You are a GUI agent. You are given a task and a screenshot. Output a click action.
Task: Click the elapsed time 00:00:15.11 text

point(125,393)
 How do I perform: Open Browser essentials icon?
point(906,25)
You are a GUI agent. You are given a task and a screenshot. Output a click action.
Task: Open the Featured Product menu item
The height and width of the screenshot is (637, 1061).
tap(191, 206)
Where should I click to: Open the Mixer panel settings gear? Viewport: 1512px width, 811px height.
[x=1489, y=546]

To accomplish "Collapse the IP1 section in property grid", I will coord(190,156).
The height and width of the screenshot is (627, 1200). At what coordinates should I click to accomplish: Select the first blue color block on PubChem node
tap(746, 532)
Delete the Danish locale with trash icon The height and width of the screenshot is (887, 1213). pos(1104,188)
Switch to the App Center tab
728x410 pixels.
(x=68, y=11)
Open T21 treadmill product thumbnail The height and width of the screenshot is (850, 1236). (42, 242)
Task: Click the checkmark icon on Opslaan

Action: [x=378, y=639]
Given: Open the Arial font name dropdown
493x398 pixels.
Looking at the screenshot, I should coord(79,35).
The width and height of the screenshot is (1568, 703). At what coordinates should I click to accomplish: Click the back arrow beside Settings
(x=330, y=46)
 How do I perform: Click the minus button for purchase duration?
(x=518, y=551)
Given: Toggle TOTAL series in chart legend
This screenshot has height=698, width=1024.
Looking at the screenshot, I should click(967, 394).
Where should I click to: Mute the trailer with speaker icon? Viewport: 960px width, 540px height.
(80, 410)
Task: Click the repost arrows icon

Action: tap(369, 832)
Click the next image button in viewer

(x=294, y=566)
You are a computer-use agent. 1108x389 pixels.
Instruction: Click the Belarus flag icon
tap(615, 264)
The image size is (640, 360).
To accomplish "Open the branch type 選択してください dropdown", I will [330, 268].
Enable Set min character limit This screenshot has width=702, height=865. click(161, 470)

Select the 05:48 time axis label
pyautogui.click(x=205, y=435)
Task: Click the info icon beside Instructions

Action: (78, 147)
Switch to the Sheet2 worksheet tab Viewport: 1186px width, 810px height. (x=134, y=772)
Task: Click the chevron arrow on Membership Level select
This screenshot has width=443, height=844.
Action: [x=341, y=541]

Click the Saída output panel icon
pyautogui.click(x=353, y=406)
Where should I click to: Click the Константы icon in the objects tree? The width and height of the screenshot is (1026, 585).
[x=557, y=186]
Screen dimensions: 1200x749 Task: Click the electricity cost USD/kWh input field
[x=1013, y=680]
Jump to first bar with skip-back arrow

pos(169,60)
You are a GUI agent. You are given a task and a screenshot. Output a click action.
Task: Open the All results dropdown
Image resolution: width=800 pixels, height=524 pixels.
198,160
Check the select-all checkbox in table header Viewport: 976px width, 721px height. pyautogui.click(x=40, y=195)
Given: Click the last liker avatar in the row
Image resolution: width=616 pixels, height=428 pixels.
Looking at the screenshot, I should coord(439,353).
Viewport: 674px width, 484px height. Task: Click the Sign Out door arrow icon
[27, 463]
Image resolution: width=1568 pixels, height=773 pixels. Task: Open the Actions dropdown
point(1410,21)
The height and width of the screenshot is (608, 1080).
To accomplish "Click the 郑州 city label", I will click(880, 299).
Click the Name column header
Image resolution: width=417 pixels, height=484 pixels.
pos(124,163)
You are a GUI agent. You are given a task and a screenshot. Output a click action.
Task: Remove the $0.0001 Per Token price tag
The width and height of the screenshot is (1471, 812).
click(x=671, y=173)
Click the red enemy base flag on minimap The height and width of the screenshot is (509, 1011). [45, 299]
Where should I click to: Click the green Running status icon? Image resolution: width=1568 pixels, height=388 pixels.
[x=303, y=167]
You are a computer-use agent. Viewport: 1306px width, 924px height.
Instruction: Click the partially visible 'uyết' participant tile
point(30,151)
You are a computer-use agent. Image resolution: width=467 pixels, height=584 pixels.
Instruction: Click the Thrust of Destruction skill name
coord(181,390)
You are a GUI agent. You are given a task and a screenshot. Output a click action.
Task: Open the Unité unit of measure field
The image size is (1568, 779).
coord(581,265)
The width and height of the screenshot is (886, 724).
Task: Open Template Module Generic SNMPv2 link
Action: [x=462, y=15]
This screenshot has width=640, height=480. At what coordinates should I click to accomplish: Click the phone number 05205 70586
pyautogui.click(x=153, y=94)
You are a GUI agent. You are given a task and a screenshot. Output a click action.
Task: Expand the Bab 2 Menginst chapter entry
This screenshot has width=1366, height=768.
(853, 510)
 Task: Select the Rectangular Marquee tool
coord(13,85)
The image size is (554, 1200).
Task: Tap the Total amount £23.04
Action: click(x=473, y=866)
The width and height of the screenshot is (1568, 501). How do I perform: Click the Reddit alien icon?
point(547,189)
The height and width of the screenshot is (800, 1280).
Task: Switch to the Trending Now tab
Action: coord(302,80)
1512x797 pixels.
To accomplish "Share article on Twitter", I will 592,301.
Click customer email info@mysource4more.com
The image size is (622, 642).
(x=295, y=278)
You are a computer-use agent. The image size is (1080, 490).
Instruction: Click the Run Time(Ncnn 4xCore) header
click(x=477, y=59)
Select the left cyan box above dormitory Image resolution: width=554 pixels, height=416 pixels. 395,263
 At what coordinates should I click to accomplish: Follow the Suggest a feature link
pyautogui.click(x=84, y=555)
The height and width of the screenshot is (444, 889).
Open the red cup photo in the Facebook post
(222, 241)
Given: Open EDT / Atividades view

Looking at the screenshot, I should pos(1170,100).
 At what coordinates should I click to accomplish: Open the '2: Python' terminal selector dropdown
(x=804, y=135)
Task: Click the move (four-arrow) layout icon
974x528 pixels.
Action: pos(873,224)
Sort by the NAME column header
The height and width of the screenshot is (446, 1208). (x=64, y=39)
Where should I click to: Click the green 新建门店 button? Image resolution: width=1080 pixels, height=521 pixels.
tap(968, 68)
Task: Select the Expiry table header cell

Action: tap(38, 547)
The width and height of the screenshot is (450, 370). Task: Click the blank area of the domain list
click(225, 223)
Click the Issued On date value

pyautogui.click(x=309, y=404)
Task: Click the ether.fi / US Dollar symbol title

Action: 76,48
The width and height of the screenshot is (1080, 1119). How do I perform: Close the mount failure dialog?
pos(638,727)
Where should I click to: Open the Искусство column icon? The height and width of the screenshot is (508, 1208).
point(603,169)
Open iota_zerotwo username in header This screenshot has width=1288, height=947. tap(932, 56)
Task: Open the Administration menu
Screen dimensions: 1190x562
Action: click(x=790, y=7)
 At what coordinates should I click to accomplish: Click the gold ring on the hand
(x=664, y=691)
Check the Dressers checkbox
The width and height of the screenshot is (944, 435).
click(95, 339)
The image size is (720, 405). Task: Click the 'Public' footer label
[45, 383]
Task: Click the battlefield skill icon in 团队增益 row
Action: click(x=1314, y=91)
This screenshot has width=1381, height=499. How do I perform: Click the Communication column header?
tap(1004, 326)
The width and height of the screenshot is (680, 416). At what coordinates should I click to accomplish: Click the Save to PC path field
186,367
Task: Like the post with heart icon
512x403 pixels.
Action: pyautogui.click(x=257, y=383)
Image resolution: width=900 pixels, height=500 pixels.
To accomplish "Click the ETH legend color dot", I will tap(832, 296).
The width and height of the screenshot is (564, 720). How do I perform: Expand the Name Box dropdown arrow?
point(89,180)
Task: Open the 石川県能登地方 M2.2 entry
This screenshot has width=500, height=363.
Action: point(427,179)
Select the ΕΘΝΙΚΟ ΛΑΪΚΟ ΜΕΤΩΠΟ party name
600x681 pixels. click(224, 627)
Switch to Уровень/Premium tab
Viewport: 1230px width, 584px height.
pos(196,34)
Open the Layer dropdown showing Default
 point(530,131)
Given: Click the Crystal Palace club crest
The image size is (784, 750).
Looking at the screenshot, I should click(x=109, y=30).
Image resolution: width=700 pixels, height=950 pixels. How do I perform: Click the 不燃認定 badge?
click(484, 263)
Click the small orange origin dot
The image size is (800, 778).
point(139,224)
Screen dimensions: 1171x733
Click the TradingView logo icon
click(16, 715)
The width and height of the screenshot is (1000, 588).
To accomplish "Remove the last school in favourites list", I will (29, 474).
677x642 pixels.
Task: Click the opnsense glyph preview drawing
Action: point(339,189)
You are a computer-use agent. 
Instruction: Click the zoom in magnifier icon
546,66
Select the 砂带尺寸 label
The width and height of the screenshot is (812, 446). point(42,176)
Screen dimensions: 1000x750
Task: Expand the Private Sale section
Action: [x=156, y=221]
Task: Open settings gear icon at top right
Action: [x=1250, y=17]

-*-

Which of the lines above carry the string "legend"? Copy every one.

Given: Toggle TOTAL series in chart legend
To accomplish "Click the ETH legend color dot", I will tap(832, 296).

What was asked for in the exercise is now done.